She pledged that the future development will be planned properly and have plenty of space for those who can’t afford exorbitant rents or luxury homes.
“Toronto and Vancouver have made it possible to build a lot, but it’s all for the same people with the same amount of money in their pocket,” Plante said. “I want to make sure there is affordable housing for the middle class, and social housing as well.
“Cavendish will happen, and there are different phases, but the first phase is: How do we bring public transit?”
She said the first step is to extend Jean-Talon through the development and connect it to the north end at Cavendish Blvd. However, she said it’s also essential to extend the south end, at the extremity of Côte-St-Luc.
Plante said the city still has to negotiate with the landowners in the area, specifically CP, which owns a railyard reserved for the southern part of the extension. She said it’s not clear if the boulevard will pass over or underneath the CP yard.

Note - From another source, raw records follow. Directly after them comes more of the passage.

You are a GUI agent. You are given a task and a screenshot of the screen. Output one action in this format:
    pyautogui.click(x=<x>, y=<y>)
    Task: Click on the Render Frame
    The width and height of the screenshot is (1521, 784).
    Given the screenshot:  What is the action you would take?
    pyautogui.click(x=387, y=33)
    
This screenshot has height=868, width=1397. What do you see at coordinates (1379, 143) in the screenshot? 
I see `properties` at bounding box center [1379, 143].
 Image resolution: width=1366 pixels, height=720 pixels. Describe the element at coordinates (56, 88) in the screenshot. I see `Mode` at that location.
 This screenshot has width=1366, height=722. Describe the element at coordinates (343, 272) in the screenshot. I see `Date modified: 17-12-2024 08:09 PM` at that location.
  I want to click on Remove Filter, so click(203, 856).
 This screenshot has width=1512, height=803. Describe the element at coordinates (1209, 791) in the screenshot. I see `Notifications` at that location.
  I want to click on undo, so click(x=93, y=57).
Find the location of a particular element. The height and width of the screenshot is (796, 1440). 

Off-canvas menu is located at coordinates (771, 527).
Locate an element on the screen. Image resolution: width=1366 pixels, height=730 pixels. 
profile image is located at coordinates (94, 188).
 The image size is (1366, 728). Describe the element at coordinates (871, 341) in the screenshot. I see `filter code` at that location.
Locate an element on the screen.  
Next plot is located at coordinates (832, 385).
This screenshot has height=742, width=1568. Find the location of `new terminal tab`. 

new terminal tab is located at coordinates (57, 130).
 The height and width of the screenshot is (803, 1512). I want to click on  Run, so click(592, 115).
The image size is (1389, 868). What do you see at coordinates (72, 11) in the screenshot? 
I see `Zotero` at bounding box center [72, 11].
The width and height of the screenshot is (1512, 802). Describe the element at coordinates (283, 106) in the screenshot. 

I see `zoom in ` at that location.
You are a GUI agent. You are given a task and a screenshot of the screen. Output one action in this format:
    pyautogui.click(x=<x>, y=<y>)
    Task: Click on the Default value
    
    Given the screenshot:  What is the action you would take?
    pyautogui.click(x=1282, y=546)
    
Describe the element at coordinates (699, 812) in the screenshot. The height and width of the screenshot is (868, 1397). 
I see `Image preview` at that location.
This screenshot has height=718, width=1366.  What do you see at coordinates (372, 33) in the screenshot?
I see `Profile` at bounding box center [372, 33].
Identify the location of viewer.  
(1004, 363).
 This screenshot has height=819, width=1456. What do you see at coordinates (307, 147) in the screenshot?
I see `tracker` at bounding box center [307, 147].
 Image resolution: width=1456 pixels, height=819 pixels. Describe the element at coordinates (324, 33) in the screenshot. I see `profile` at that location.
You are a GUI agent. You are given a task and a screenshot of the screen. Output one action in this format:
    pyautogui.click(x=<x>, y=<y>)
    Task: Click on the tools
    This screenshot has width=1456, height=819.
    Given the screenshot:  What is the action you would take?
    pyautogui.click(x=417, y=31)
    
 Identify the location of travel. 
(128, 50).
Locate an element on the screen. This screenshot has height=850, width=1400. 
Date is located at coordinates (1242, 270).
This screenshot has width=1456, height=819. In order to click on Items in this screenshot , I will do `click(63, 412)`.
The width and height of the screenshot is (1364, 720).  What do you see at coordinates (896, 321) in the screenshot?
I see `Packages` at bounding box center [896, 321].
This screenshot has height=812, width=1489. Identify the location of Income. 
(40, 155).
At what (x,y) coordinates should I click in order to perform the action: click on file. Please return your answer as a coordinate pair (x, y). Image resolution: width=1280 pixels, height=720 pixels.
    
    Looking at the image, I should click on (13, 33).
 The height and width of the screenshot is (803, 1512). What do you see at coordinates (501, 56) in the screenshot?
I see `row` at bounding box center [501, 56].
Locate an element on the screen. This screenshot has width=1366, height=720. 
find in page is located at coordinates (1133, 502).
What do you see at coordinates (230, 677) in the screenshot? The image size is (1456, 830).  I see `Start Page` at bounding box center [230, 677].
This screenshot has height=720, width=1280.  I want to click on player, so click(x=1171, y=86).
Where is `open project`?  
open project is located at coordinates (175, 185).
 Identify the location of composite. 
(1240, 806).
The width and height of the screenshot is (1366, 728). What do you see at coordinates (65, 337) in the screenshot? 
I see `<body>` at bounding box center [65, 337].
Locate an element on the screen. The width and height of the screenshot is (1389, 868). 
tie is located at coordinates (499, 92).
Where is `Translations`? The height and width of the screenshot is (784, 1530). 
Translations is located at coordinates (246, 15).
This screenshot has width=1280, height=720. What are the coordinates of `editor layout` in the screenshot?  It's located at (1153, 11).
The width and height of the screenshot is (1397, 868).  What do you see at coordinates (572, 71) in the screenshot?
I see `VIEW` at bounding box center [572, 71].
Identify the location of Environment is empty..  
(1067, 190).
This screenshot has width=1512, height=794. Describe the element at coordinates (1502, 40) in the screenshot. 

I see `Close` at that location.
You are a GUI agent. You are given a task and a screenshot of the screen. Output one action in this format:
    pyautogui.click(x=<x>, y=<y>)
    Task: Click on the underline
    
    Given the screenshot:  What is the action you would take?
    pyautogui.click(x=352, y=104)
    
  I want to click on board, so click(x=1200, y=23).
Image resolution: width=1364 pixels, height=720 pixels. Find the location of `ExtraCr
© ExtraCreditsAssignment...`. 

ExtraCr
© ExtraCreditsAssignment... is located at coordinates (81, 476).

Côte-St-Luc Mayor Mitchell Brownstein said Thursday he was pleased there seems to be some movement on the long-delayed project.
“It’s good that they’re building housing and starting to work on Cavendish,” he said. “I’d like to see an exact timeline on when the project will connect in Côte-St-Luc, but the project still has not gone to the Bureau d’audiences publiques sur l’environnement to be studied, and we don’t understand why. Until that happens, we can’t know when the project will go ahead.”